### EXERCISE OBJECTIVE
Using the entries that follow, collect the lines where the word "will" appears.

### SOURCE INFORMATION
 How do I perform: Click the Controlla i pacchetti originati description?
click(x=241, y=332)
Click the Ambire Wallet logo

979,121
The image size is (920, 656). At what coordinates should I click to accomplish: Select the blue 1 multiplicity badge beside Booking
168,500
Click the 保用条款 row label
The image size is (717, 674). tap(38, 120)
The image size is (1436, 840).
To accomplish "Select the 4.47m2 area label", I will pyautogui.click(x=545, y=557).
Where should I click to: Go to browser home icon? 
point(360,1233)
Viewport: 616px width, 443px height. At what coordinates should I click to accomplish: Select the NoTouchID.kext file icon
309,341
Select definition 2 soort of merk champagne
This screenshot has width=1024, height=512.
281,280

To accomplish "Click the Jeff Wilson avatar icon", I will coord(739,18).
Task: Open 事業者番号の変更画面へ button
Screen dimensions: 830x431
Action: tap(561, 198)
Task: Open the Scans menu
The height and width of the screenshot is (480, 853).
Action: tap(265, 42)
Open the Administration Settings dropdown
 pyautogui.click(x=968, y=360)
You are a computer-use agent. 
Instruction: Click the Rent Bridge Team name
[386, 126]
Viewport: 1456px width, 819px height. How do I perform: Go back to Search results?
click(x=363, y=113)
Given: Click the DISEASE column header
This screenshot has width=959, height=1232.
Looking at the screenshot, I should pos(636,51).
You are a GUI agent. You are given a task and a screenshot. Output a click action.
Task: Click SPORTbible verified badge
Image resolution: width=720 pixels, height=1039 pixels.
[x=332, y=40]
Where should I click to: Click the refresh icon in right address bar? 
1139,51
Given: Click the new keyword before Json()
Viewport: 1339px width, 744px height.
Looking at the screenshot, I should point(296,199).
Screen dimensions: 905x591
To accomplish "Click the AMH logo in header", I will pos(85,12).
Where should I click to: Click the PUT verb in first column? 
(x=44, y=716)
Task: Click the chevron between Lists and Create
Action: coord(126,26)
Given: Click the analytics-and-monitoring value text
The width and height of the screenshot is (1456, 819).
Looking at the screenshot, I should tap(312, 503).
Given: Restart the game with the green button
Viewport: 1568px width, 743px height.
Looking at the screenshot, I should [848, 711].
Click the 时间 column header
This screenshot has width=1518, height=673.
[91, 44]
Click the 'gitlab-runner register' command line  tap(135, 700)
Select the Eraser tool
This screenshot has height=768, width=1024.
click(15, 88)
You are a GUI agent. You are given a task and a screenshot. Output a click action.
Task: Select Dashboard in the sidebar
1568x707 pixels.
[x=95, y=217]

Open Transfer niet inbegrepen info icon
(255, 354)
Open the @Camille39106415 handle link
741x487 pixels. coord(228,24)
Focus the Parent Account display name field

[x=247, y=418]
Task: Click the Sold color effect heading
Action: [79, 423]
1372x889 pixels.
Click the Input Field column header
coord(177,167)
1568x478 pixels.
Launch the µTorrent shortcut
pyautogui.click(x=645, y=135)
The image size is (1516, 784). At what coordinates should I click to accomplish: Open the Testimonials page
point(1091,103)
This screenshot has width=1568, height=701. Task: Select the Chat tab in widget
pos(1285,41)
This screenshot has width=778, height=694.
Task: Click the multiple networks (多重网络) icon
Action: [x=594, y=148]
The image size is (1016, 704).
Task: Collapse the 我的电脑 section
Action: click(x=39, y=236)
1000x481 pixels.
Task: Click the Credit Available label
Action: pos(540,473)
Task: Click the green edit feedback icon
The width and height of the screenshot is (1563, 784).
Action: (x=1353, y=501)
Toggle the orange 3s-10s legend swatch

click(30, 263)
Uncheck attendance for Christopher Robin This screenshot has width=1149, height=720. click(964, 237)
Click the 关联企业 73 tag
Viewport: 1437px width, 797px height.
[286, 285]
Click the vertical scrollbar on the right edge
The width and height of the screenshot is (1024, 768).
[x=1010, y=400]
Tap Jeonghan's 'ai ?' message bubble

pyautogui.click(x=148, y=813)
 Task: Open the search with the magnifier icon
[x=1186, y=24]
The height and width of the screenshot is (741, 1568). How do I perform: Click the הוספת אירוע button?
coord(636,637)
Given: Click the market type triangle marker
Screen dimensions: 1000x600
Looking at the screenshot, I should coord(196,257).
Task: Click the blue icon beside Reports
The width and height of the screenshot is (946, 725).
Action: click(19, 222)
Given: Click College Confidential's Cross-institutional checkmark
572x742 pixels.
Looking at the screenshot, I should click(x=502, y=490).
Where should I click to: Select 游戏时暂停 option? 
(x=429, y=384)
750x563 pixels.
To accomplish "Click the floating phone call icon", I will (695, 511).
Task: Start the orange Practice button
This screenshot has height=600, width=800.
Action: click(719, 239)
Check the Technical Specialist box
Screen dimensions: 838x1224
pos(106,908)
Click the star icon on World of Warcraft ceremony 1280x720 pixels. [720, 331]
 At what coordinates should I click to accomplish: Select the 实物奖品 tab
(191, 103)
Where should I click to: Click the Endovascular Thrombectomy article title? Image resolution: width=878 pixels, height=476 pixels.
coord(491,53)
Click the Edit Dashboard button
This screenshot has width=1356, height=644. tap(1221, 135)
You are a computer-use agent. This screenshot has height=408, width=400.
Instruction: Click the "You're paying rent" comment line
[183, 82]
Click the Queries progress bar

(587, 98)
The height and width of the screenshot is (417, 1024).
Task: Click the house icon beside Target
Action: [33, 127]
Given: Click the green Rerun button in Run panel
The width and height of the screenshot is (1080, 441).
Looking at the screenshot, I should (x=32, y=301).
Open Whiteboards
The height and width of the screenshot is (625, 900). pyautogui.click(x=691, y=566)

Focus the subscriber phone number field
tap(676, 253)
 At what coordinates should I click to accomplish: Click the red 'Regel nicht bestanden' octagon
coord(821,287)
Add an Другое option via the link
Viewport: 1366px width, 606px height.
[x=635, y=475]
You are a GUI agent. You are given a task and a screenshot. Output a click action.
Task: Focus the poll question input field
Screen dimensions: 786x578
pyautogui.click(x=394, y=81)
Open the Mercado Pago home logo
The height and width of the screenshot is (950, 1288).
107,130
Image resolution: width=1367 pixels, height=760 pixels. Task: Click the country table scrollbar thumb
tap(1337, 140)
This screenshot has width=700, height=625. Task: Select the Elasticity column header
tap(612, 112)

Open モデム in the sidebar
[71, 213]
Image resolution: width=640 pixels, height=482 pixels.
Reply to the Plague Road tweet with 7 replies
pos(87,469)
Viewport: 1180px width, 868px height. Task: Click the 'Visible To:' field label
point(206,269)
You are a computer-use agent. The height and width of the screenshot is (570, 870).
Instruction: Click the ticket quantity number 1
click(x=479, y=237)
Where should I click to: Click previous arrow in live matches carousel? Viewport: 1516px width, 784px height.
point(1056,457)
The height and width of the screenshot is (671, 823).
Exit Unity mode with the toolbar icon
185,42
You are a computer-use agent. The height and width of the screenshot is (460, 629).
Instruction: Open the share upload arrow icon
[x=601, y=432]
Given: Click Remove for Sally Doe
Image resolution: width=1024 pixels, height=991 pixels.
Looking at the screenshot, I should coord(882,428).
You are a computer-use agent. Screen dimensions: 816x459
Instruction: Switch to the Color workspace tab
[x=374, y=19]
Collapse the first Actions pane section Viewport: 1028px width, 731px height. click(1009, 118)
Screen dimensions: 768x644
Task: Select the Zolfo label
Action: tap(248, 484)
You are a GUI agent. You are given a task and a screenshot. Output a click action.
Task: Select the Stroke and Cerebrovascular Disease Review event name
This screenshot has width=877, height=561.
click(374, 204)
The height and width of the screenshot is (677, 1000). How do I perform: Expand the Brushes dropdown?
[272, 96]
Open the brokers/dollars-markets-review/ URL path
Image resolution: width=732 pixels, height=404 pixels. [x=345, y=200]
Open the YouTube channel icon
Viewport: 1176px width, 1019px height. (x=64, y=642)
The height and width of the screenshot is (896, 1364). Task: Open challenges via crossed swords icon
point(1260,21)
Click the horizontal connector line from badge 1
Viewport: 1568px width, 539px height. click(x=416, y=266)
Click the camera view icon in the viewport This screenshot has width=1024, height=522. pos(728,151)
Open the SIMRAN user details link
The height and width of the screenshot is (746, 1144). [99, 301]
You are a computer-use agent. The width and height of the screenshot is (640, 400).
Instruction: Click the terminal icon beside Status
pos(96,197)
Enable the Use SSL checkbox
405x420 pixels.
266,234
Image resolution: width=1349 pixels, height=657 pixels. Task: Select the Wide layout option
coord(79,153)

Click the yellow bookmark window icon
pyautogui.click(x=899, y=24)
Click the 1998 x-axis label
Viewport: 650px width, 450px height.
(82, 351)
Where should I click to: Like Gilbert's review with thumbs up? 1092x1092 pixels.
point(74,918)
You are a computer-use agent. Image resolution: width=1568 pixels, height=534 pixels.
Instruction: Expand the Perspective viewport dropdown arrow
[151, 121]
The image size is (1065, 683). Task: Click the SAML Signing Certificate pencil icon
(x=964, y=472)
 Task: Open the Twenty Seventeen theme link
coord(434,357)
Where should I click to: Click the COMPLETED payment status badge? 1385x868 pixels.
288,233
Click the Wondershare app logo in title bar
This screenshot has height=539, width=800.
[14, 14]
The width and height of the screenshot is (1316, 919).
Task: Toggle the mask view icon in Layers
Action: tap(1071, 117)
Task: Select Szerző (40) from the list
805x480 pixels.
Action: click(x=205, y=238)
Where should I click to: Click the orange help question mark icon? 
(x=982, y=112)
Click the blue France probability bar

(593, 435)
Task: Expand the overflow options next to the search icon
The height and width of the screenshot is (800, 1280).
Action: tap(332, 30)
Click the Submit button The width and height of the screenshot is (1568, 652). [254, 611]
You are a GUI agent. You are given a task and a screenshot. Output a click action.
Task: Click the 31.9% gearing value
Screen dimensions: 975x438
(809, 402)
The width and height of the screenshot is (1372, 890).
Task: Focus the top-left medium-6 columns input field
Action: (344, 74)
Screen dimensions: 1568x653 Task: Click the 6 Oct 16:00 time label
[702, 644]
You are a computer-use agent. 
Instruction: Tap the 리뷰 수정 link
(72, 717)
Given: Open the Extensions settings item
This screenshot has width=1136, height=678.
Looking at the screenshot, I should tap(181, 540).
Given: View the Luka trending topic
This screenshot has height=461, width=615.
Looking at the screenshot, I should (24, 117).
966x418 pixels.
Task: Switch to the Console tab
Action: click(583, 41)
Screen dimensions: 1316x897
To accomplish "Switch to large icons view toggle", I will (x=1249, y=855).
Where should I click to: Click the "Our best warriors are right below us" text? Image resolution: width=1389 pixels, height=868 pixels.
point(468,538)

### EXERCISE ANSWER
To accomplish "Select the 4.47m2 area label", I will pyautogui.click(x=545, y=557).
To accomplish "Click the Jeff Wilson avatar icon", I will coord(739,18).
To accomplish "Click the AMH logo in header", I will pos(85,12).
To accomplish "Click the floating phone call icon", I will (695, 511).
To accomplish "Switch to large icons view toggle", I will (x=1249, y=855).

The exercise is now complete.